In the town of Jean Lafitte, one Cajun fisherman stopped me mid-talk and begged, "Miss Riki, c-a-a-a-a-lm down!" A week later, my
southern hosts had figured out how to "handle" me: "Miss Riki, she's
high-strung. You gotta sit 'er down and feed 'er!" That worked.
June
Ordinary folks across the Gulf are turning to covert operations, grabbing cameras to document and report oil sightings and dispersant use
in coastal seas.
Encouraged people to take air and water quality samples to document the damage from the spill and the threat to human health (the federal
agencies' sampling programs found nothing to support the outbreak of
respiratory illnesses and skin "rashes" that residents were
experiencing). We amassed documentation of "disappeared" evidence.
A security guard in Florida hid behind bushes to take photos of BP-contracted Waste Management employees dumping wildlife carcasses in a
dumpster. She sent the photos from her cell phone. "You can see the
bush in the picture!" says Lisa Marie.
July
Encouraged people to take blood samples to link their illnesses with the high levels of oil and dispersants they were finding in their air
and water. They tested outdoor swimming pools, rain, bayous, and beach
sand.
August
Following massive use of oil dispersants in heavily populated coastal areas, dealt with extremely sick (and now dying) people. (The federal
government and BP still deny this occurred, though federal investigators
now have documentation. I believe the spraying was done to keep up
appearances that the oil was "gone"-conveniently in time for mid-term
elections.) Found medical doctors to properly diagnose and treat people
as doctors in the Gulf were diagnosing anything but chemical illnesses.
Encouraged those
challenging re-opening of commercial fisheries, as they were still finding lots of evidence of oil and dispersants.
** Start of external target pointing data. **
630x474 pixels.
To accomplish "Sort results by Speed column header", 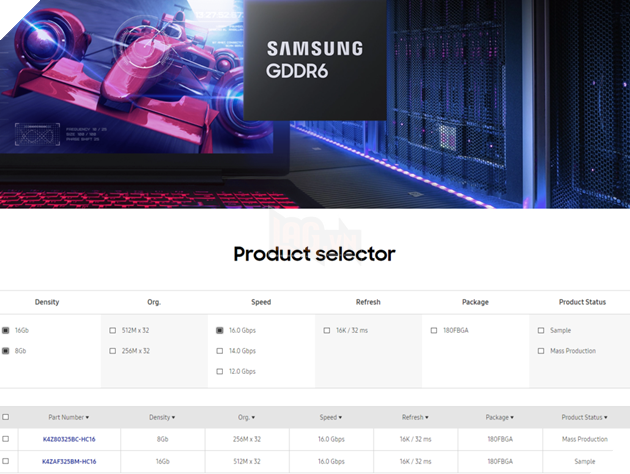I will (x=331, y=417).
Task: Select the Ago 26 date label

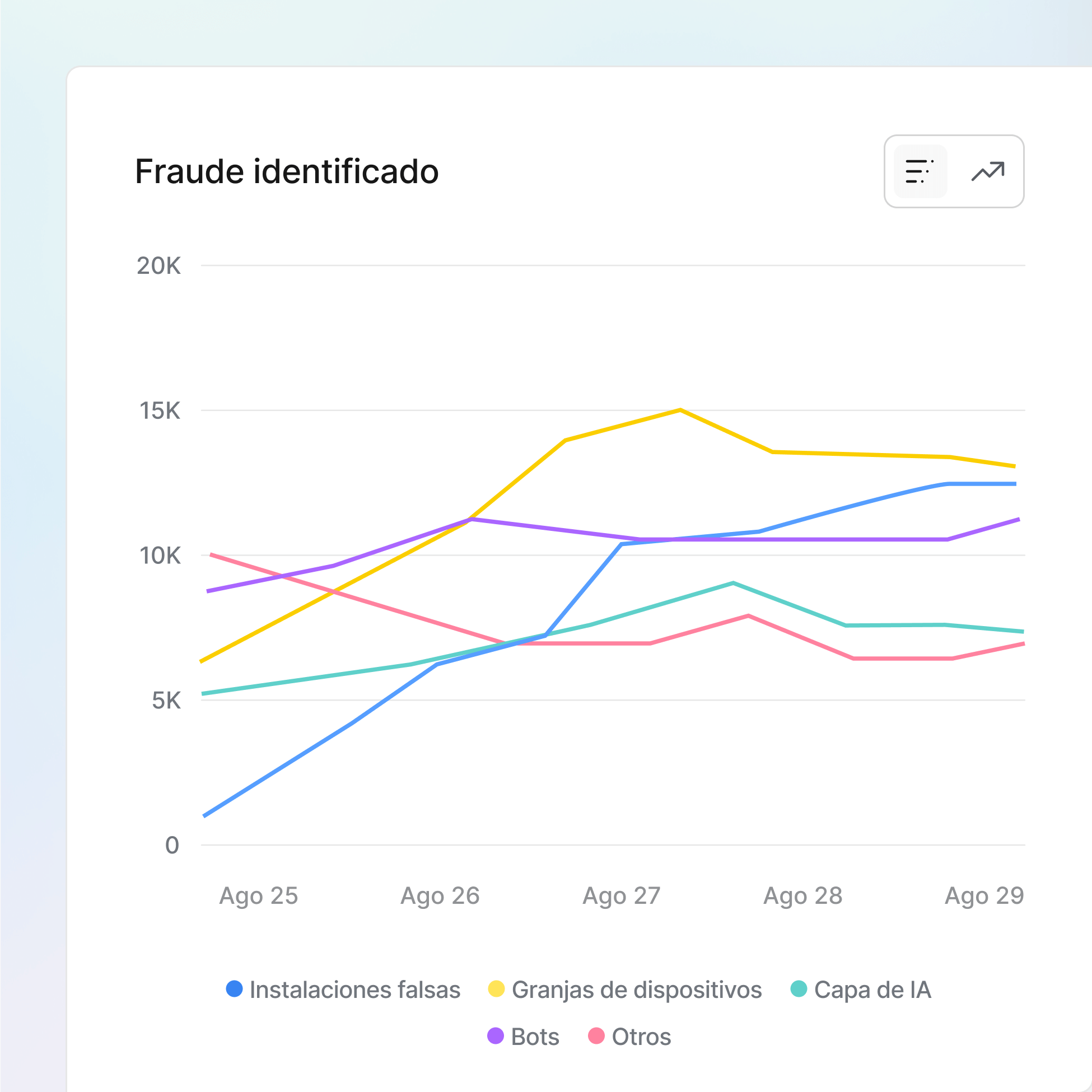Action: point(440,896)
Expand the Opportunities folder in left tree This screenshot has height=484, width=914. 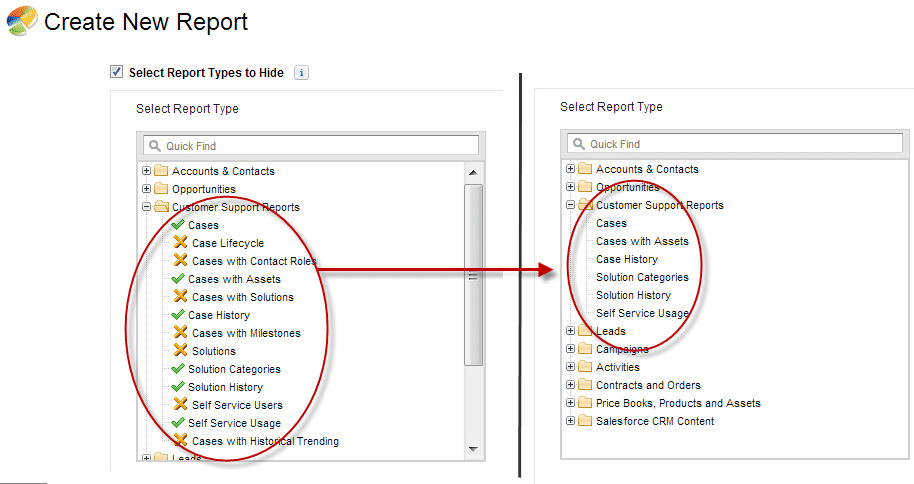147,189
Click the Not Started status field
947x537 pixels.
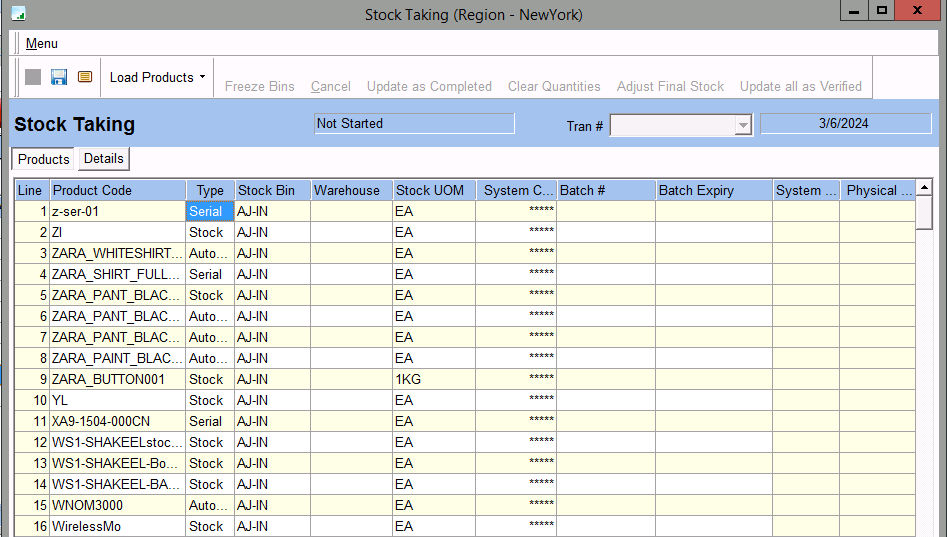click(x=414, y=124)
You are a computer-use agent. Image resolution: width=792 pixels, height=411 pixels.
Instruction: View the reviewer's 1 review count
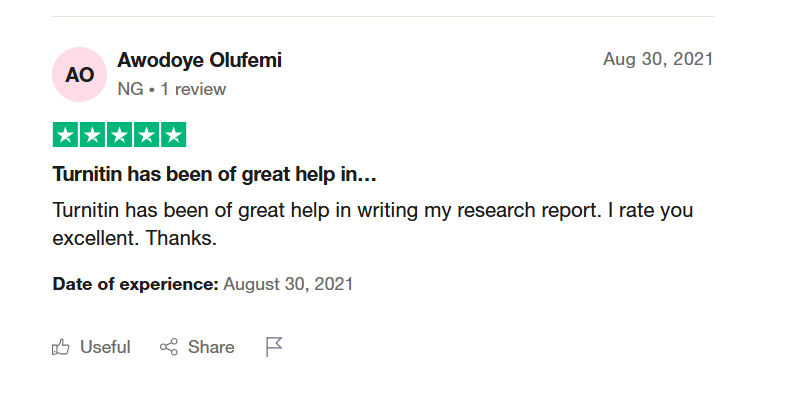click(193, 89)
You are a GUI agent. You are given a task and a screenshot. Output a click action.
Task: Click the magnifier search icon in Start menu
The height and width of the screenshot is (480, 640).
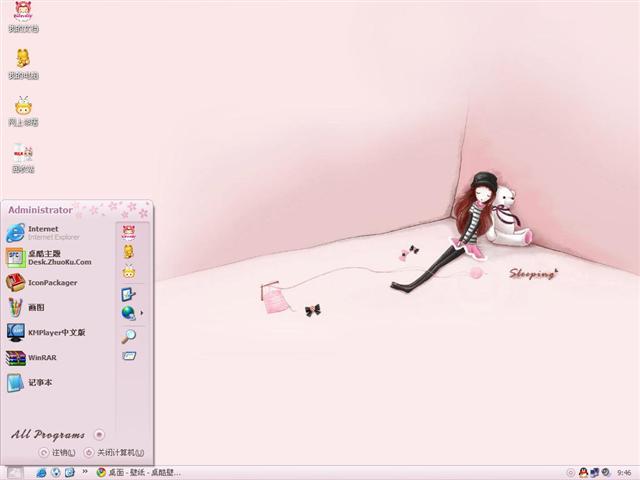click(128, 337)
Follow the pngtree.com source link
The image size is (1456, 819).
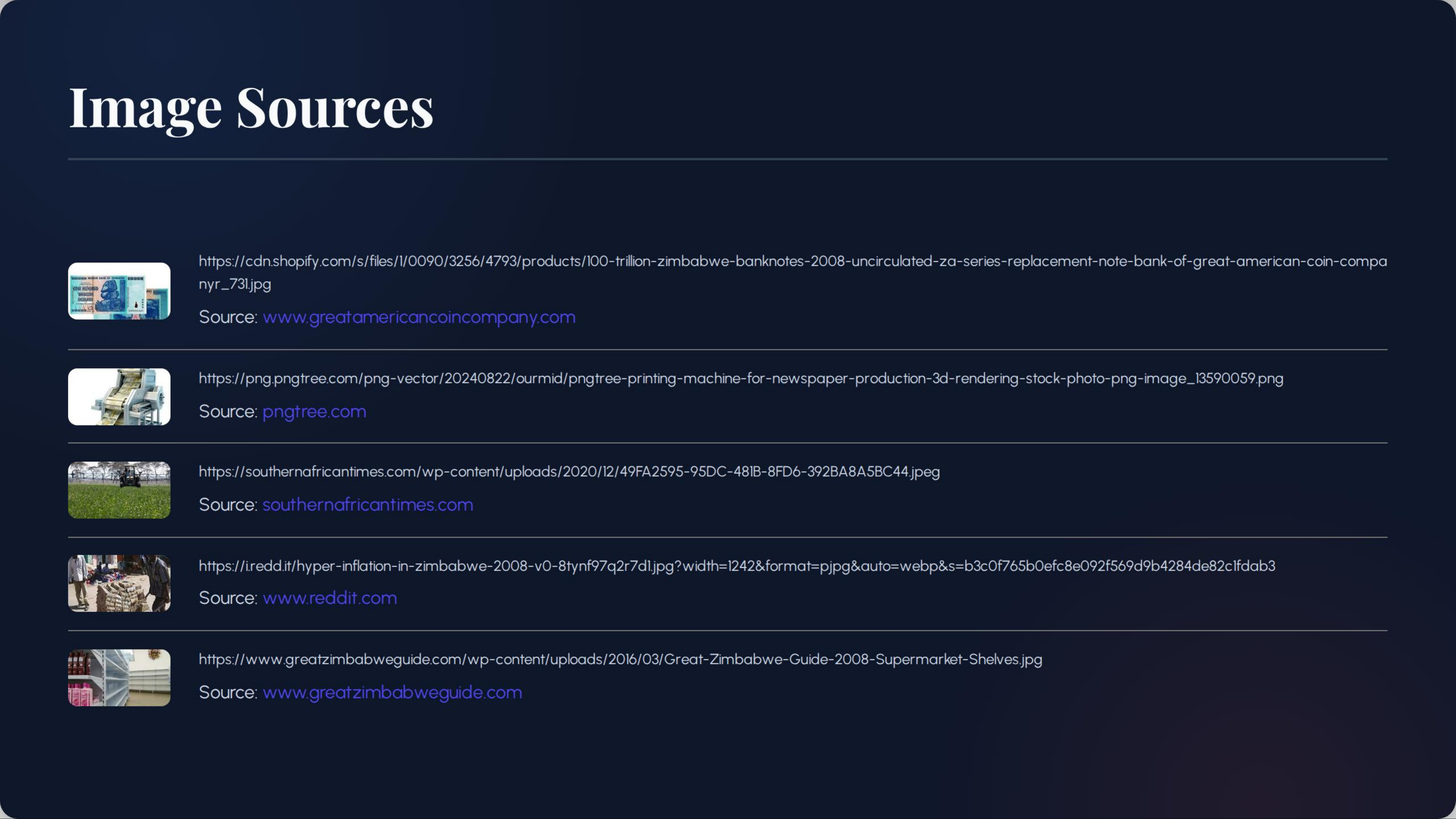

In Bayou La Batre, Alabama, two state officials tried to convince an audience of fishermen that it was okay to fish in coastal waters.
Finally, one exasperated fellow boomed into the microphone, "I am a coon
ass, not a dumb ass!"
September and October
Same as August.
In Louisiana, folks are calling the renamed Mineral Management Services, an agency captured by the oil industry it is charged with
regulating, "Bummer"-for Bureau of Ocean Energy Management, Regulation,
and Enforcement (BOEMRE). It fits. BP and the Coast Guard call the oil
that still washes ashore "algae." It's not. The new joke in Louisiana is
to go to BP stations and ask them to fill up and check the "algae."
In mid-October, I resumed the national tour that was interrupted in April, finally finding my way home on December 6 after being gone for
290 days! Cordovans showered me with thank-yous, hugs, and "'atta
girls." It felt great.
Now
Now I'm back in the Gulf. There's a lot on my list, from continuing the work of banning dispersants to finding a university that
will partner with community organizations to conduct a 20-year study on
the health impacts of the spill on Gulf residents.
The story isn't over. Indeed, this story has the potential to
unite Americans in a serious commitment to transition off fossil fuels
,
starting with a permanent ban on deepwater offshore drilling.
It's also
an opportunity to confront the dangerous expansion of
corporate power
-for the people I've met here, watching the government protect BP instead of them has been more instructive than anything I
could tell them.
It's not too late to make sure the outcome of this spill is not, as it was twenty years ago, a return to "oil business as usual."